Since the inspection, “four senior or middle managers”, including an assistant director, have left the council, a spokesperson said. Dawn Warwick, who was head of children’s services for Wandsworth and director of education and social services for Wandsworth and Richmond, is now only director of children’s services for Wandsworth. A new role of director of adult social services has also been created.

Ofsted found managers had insufficient oversight, meaning the council was applying thresholds for intervention inappropriately. It also caused delays for children and young people being seen by social workers and an “inadequate recognition and management of risk”.

Strategy meetings for children who need help and protection “do not comply with statutory guidance”, Ofsted said, and managers and social workers failed to recognise the need for a section 47 child protection investigation on “far too many occasions”.

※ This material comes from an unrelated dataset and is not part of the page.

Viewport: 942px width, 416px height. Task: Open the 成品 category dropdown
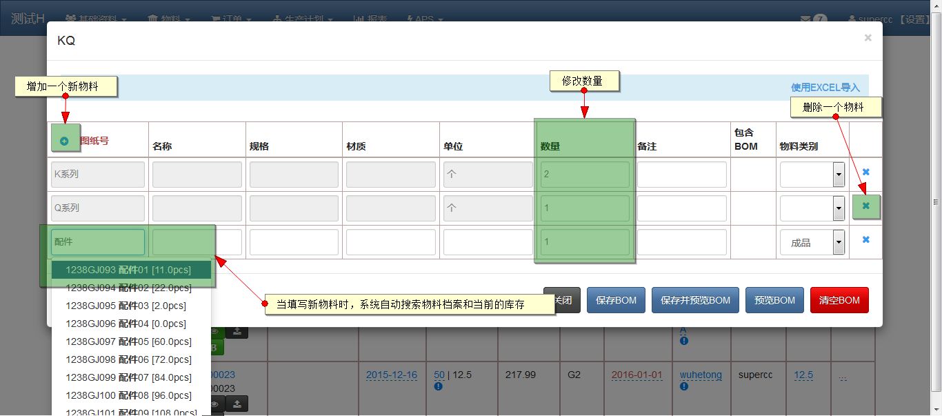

Wandsworth was rated ‘good’ in 2012, and while it was found to have low caseloads for social workers and a lower staff turnover and agency rate than comparable boroughs, “the quality and regularity of social work supervision is improving but it does not yet assure good and safe enough practice”.

Management oversight

Social workers in the authority knew their children well, the report said, and implementing the Signs of Safety framework was giving them a consistent model on which to base their practice, but this was not yet embedded across children’s services.

Management oversight needed to be strengthened, Ofsted recommended, and more needed to be done to ensure that the quality of social work was consistent.

Since the inspection, Wandsworth said that as well as a senior management restructure, its front door services had been reviewed.

“We have some superb frontline social workers here and the inspectors noted the care and expertise many of our staff bring to their work,” said Kathy Tracey, cabinet member for education and children’s services.

Warwick accepted the findings of the report and said it pointed out good practice that could be built upon.

“Ofsted has placed its confidence in the council’s ability to put matters right and we are now concentrating on improving our services and are doing everything possible to bring our performance up to the standards required,” Warwick said.